Written request 1 | In the formula excerpt below, recast the paragraph beginning "If" as a short list of its conditions and the result they lead to.

---- Text to read

If \( H_{S}^{a - } \le H_{S}^{b + } ,\;H_{S}^{b - } \le H_{S}^{a + } \;{\text{and}}\;H_{S}^{a - } = H_{S}^{b - } = s_{0} \), then Definition 7 reveals the following:
$$ \begin{aligned} L(H_{S}^{a} \ge H_{S}^{b} ) & = \frac{1}{{l_{a} l_{b} }}\left( {\sum\limits_{i = 2}^{{l_{a} }} {\sum\limits_{j = 1}^{{l_{b} }} {\frac{{I(a_{i} )}}{{I(a_{i} ) + I(b_{j} )}} + \frac{1}{2}} } } \right) \\ & = \frac{1}{{l_{a} l_{b} }}\left( {\frac{{I(a_{2} )}}{{I(a_{2} ) + I(b_{1} )}} + \frac{{I(a_{2} )}}{{I(a_{2} ) + I(b_{2} )}} + \cdots + \frac{{I(a_{2} )}}{{I(a_{2} ) + I(b_{{l_{b} }} )}}} \right. \\ & \quad + \frac{{I(a_{3} )}}{{I(a_{3} ) + I(b_{1} )}} + \frac{{I(a_{3} )}}{{I(a_{3} ) + I(b_{2} )}} + \cdots + \frac{{I(a_{3} )}}{{I(a_{3} ) + I(b_{{l_{b} }} )}} + \cdots \\ & \quad + \frac{{I(a_{{l_{a} }} )}}{{I(a_{{l_{a} }} ) + I(b_{1} )}} + \frac{{I(a_{{l_{a} }} )}}{{I(a_{{l_{a} }} ) + I(b_{2} )}} + \cdots + \frac{{I(a_{{l_{a} }} )}}{{I(a_{{l_{a} }} ) + I(b_{{l_{b} }} )}} + \left. {\frac{1}{2}} \right). \\ \end{aligned} $$(14)$$ \begin{aligned} L(H_{S}^{a} \le H_{S}^{b} ) & = L(H_{S}^{b} \ge H_{S}^{a} ) = \frac{1}{{l_{a} l_{b} }}\left( {\sum\limits_{j = 2}^{{l_{b} }} {\sum\limits_{i = 1}^{{l_{a} }} {\frac{{I(b_{j} )}}{{I(b_{j} ) + I(a_{i} )}} + \frac{1}{2}} } } \right) \\ & = \frac{1}{{l_{a} l_{b} }}\left( {\frac{{I(b_{2} )}}{{I(b_{2} ) + I(a_{1} )}} + \frac{{I(b_{2} )}}{{I(b_{2} ) + I(a_{2} )}} + \cdots + \frac{{I(b_{2} )}}{{I(b_{2} ) + I(a_{{l_{a} }} )}}} \right. \\ & \quad + \frac{{I(b_{3} )}}{{I(b_{3} ) + I(a_{1} )}} + \frac{{I(b_{3} )}}{{I(b_{3} ) + I(a_{2} )}} + \cdots + \frac{{I(b_{3} )}}{{I(b_{3} ) + I(a_{{l_{a} }} )}} + \cdots \\ & \quad + \frac{{I(b_{{l_{b} }} )}}{{I(b_{{l_{b} }} ) + I(a_{1} )}} + \frac{{I(b_{{l_{b} }} )}}{{I(b_{{l_{b} }} ) + I(a_{2} )}} + \cdots + \frac{{I(b_{{l_{b} }} )}}{{I(b_{{l_{b} }} ) + I(a_{{l_{a} }} )}} + \left. {\frac{1}{2}} \right). \\ \end{aligned} $$(15)

--------
---- Record list

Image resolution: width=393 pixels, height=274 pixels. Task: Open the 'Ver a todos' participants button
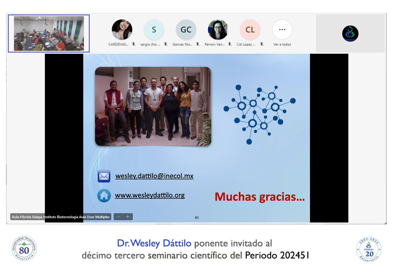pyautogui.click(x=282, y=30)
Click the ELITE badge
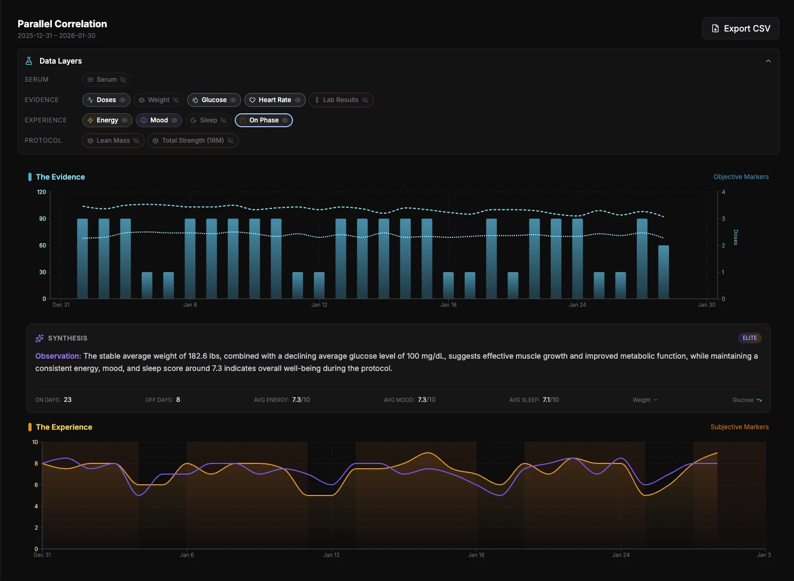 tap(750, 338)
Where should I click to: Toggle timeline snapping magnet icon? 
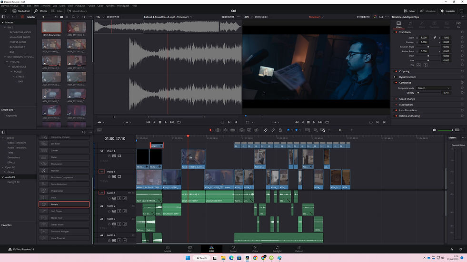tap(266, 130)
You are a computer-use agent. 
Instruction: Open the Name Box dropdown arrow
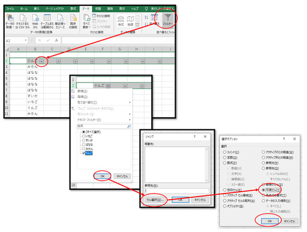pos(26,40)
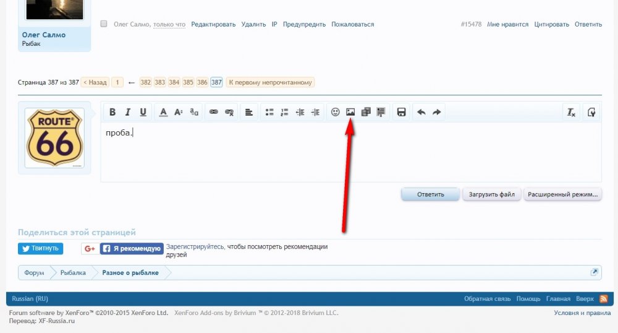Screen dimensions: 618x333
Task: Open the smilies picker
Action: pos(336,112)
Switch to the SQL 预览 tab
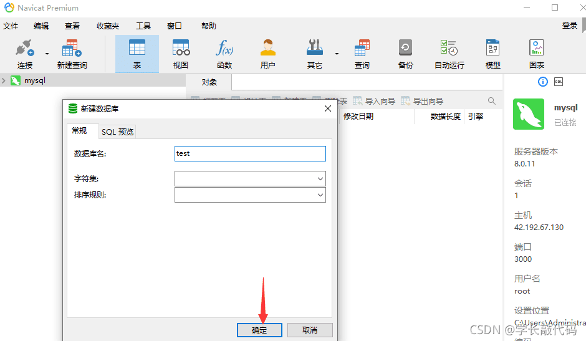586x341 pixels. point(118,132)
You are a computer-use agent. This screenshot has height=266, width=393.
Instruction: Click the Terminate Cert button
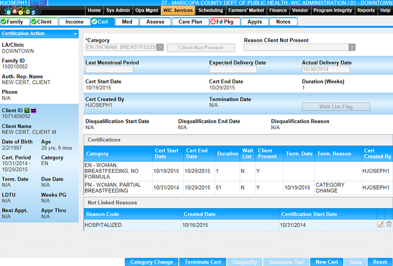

--------

Written request 2 | Locate each line in the records above that contains the string "width", with case counting, and copy those lines.

Full output 1 |
Conditions:
- \( H_{S}^{a - } \le H_{S}^{b + } \)
- \( H_{S}^{b - } \le H_{S}^{a + } \)
- \( H_{S}^{a - } = H_{S}^{b - } = s_{0} \)

Result: Definition 7 then gives the expressions that follow.

Full output 2 |
Image resolution: width=393 pixels, height=274 pixels. Task: Open the 'Ver a todos' participants button
You are a computer-use agent. This screenshot has height=266, width=393.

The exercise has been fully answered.